Witness the efforts of the French LaFragette group, which sells both wine and spirits, including the Alizé coolers. This year it is showcasing Pink, a rosé wine targeted at women and clubs. Later this year the group will release individual bottled servings of the wine, displayed at VinExpo with straws to drink it with. It has also launched a cognac called XO for Men, sold in bottle that looks like it belongs in a perfume store.
Around the French wine stalls the word "crise" or "crisis" is often overheard, as overall their wine exports continue to fall. A forecast study released by UK consultancy IWSR this week indicates they have cause to be worried.
France will remain the leading exporter of still light wine, but its exports will decrease by 3.62 per cent by 2008, the consultancy said. Italy will experience a 37.6 per cent loss of exports during the same period as wine from Australia, South Africa, Argentina and Portugal become more appealing to consumers according to the IWSR forecast.

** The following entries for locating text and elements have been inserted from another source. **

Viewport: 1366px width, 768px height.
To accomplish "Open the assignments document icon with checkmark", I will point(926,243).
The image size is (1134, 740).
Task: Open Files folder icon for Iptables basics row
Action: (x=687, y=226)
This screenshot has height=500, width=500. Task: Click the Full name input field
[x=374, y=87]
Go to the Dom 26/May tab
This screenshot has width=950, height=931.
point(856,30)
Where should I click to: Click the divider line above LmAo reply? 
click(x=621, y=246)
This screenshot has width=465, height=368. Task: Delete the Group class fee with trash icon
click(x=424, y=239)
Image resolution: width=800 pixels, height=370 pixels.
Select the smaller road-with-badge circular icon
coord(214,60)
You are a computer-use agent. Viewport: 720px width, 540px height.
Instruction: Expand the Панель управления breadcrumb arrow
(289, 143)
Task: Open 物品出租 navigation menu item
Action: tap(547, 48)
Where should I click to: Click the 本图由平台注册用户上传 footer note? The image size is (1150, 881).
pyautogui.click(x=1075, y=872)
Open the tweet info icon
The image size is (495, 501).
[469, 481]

Meanwhile, world wine retail sales are expected to increase by 62.5 per cent over the next decade, with retail revenues from wine sales forecast to rise by 23.5 per cent. Most of the growth will occur for wine selling at more than €5 per bottle and this will represent a quarter of consumption in 2008, IWSR said.
Overall, consumers drank about 30bn 75cl bottles in 2004 and will drink about 31.66bn in 2008, with the growth occurring in the Italian, US, UK, Scandinavian and Russian markets. France has gone the other way and is expected to lose its place as the top wine consumer in the world, falling to third place by 2008 as the US takes the number one spot.
Italy will maintain the second largest market by volume. In terms of retail value the US will continue to be the world's top market in 2008, followed by the UK and France. The UK was the fifth largest wine market by value in 1999 while France was in second place. Scandinavia and Russia will overtake Spain in terms of retail value during the same period.
Overall retail sales of imported still light wines will increase by 62.5 per cent over the next ten years, IWSR forecast. US and UK consumers are expected to increase their yearly per capita consumption of wine. In the US, consumption is forecast to rise to 13.1 litres per person by 2008 from 10.9 litres in 2003, a 20.1 per cent increase. Per capita consumption in the UK is forecast to rise to 28 litres per person by 2008 from 24.8 litres in 2003, a gain of 12.9 per cent.
In the spirits market, overall world consumption is forecast to increase by a fifth in volume and 22.5 per cent by value over the next 10 years, IWSR forecast. While 60 per cent of spirits consumption involves local beverages like soshu and sake in Asia, the world sales leader remains vodka.
VinExpo, which ends on 23 June, attracted 2,400 sellers from around the world this year. An estimated 45,000 visitors from 43 countries in Europe, North America and Asia are expected to attend. The show is open only to professional buyers, tasting experts and the press. Buyers represent the big supermarkets such as Auchan in France, Tesco in the UK, Ahold in the Netherlands, retailers such as Harrods, along with airline companies, hotels, and trading and import firms. In 2004 global wine and spirits sales reached $267.3bn (€2.2bn).